Is the practice of not allowing nurses to provide care for their relatives evidence-based or accustomed practice?
Kasey is an RN who has worked on the busy surgical unit of a large city hospital for the past 6 years. As one of three RNs on the unit’s day shift, she often serves as the charge nurse when the assigned charge nurse has a day off. She is hard working, caring, and well organized and provides high-quality care for the often very unstable postoperative clients they receive on a daily basis.
About 2 weeks ago, Kasey’s mother was admitted for a high-risk surgical removal of a brain tumor that was not responding to chemotherapy or radiation therapy. The surgery did not go well, and Kasey’s mother was admitted to the surgical unit after the procedure. During the past 2 weeks, she has shown a gradual but steady decline in condition and is no longer able to recognize her family, speak, or do any self-care. It is believed she will probably not live more than an other week.

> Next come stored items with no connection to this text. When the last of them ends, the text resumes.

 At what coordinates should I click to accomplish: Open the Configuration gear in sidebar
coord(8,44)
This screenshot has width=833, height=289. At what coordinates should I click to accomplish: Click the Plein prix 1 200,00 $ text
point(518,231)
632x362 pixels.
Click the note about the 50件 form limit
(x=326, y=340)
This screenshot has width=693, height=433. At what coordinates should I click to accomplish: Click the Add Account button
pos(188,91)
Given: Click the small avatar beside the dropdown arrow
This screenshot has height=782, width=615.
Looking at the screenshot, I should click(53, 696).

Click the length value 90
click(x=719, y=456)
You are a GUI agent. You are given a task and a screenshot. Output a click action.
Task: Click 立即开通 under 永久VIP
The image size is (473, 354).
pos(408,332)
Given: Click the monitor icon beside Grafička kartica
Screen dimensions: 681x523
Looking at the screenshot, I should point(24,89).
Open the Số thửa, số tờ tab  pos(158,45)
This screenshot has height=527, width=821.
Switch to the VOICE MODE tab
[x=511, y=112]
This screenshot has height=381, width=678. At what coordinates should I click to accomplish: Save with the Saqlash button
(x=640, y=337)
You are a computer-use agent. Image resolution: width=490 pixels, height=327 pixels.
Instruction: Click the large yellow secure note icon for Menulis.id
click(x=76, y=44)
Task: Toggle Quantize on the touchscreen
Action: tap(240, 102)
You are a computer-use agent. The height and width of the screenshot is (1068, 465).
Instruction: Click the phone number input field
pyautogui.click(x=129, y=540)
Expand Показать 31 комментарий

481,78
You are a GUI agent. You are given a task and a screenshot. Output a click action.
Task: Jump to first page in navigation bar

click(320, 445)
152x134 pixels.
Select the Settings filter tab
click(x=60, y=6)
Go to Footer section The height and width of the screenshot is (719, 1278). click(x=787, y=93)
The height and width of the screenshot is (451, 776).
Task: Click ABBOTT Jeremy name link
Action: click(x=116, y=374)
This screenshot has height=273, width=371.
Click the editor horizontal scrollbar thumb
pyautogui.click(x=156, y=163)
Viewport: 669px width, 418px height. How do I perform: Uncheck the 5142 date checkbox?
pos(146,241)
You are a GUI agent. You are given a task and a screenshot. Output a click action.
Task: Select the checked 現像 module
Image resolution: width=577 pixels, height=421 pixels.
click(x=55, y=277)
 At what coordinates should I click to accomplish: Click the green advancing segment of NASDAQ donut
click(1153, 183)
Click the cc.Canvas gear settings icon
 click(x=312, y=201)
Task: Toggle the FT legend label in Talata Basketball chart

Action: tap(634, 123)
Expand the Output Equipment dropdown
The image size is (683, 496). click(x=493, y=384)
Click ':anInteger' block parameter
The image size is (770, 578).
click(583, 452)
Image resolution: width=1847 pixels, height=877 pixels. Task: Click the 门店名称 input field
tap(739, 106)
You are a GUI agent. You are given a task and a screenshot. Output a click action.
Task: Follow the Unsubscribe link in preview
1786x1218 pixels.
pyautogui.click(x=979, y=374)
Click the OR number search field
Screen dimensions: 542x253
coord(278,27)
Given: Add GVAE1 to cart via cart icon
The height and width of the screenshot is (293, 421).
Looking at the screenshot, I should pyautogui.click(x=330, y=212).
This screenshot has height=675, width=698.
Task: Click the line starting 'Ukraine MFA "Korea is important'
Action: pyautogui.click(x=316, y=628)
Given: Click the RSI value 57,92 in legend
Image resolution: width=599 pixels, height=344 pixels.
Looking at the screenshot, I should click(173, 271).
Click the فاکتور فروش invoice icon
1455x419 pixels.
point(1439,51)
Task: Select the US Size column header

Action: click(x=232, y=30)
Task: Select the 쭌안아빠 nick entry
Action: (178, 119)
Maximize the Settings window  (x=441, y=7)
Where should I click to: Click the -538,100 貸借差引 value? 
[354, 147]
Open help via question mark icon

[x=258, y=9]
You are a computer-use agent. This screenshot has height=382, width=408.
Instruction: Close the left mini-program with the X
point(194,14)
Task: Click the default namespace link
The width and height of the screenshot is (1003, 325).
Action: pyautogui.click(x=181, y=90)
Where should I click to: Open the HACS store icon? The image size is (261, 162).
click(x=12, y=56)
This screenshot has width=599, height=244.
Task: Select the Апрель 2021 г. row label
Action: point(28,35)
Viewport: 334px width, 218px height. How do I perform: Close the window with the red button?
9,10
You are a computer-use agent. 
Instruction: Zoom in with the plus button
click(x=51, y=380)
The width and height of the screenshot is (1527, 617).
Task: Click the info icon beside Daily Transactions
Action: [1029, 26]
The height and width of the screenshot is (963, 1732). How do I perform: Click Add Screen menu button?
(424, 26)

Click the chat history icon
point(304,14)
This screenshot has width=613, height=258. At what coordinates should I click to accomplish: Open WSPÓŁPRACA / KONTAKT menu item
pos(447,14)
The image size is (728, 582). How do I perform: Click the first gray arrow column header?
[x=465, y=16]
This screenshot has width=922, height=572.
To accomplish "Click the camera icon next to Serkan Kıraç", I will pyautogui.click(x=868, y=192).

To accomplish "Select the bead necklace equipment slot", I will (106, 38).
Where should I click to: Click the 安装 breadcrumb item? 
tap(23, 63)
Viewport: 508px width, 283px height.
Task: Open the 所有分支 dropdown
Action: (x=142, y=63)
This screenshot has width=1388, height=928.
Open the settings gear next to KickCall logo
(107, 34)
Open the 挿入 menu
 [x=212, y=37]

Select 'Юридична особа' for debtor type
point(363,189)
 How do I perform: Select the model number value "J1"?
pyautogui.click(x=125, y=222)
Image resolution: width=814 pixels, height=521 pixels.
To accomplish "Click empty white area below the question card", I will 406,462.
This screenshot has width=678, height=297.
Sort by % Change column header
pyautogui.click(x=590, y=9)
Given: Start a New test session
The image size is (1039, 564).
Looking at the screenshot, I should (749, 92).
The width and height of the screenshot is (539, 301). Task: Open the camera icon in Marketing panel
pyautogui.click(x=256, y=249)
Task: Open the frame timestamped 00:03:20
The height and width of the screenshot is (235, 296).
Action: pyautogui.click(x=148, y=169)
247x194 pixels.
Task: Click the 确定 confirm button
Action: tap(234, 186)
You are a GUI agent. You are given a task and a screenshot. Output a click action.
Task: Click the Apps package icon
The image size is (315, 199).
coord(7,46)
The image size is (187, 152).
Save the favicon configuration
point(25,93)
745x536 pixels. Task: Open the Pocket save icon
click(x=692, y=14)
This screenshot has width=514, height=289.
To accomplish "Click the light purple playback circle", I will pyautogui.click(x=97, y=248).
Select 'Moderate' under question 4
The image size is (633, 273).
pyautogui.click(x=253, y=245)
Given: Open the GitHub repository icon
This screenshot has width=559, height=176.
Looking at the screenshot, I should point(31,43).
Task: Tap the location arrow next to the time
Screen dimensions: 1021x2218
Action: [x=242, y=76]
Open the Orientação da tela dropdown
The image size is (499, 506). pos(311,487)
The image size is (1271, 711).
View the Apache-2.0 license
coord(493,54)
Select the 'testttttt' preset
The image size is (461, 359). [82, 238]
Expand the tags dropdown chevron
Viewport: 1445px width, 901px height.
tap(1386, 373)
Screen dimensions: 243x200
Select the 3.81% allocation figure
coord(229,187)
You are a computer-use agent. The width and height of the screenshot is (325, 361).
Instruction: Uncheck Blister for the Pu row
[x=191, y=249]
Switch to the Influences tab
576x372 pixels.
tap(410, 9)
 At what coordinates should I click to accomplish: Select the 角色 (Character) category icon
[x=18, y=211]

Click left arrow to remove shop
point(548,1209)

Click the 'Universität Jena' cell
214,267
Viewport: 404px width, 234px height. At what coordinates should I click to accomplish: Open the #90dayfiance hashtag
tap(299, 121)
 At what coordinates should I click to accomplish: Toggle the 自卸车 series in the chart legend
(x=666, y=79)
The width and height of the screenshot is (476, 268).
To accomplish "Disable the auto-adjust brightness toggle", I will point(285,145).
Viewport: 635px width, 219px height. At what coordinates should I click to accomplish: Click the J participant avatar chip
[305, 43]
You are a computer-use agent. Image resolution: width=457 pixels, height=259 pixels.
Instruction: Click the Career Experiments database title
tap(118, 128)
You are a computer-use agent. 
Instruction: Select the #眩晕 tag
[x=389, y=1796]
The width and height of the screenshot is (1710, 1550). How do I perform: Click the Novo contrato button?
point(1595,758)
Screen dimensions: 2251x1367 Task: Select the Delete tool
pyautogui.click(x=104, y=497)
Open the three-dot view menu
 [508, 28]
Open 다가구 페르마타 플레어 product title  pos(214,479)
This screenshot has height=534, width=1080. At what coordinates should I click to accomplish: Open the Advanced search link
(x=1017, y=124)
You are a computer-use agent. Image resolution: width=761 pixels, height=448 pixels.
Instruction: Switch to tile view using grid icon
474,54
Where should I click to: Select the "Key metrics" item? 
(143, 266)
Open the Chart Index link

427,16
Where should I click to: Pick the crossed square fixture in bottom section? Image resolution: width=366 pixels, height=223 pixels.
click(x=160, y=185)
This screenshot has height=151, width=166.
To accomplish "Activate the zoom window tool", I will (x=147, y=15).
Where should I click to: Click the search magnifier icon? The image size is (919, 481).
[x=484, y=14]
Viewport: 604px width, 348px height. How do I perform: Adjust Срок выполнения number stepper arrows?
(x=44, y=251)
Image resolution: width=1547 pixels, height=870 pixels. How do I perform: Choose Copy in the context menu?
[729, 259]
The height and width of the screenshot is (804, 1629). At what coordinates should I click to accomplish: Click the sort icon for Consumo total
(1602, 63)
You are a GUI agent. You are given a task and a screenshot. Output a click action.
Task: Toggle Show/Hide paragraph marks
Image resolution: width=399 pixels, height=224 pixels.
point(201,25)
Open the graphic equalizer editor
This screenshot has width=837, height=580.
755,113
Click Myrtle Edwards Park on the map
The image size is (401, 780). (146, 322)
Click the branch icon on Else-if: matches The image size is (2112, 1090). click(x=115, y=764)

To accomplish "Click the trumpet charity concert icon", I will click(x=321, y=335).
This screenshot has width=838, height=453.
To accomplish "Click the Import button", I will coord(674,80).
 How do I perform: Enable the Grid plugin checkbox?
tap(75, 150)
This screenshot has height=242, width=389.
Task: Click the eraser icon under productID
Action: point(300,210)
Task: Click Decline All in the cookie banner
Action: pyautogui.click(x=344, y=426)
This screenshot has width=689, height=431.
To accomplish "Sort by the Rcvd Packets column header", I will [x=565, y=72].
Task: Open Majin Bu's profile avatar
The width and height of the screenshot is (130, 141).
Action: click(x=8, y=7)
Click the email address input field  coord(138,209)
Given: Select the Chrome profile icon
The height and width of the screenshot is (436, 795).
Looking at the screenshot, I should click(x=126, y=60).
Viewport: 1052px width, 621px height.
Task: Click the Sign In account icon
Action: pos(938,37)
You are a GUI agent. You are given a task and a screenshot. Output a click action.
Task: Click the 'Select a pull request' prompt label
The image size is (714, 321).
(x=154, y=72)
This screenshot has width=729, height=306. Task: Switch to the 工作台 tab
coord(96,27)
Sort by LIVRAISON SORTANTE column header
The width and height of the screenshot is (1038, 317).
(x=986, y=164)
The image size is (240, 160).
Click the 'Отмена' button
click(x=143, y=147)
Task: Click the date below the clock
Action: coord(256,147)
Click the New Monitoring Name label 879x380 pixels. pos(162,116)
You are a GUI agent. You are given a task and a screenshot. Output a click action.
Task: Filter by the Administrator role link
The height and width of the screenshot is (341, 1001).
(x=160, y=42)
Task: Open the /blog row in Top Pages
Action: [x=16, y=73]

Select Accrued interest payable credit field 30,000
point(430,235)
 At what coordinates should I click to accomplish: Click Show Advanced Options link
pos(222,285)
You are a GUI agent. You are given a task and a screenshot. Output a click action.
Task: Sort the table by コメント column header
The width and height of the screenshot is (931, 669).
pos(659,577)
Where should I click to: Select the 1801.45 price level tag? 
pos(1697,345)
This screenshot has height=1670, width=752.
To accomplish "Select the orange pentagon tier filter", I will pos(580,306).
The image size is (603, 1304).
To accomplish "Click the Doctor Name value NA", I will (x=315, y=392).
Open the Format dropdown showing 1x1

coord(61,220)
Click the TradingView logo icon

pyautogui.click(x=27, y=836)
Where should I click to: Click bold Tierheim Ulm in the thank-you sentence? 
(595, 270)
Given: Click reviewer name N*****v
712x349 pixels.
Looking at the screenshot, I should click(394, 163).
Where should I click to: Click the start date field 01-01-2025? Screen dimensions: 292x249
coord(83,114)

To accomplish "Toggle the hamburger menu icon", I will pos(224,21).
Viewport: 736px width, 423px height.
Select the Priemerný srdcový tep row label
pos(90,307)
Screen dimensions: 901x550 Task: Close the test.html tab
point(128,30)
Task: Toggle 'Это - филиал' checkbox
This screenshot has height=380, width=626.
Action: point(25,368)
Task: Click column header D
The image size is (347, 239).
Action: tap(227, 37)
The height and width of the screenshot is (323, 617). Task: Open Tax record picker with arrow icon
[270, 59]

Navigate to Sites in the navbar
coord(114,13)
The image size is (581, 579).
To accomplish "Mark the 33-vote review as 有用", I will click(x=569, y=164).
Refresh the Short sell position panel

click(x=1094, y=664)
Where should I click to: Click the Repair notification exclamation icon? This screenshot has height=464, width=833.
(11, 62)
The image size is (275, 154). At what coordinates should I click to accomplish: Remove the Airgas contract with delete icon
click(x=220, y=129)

Per hospital policy, Kasey is not assigned to care for her mother; however, during her shifts, Kasey is spending more and more time with her mother sometimes to the detriment of her assigned clients. She is also beginning to make more demands on the unit nursing staff, often overseeing their care and requesting that only certain nurses care for her mother. One of the other nurses on the unit suggested that Kasey’s mother be moved to a less specialized unit. When Kasey heard about the suggestion, she became livid and loudly scolded the nurse for her insensitivity in the middle of the nurses’ station.
Questions :
1. Is the practice of not allowing nurses to provide care for their relatives evidence-based or accustomed practice?
2. Identify the steps in making this policy evidence based.
3. Do you think nurses should be allowed to care for relatives? Why? Why not?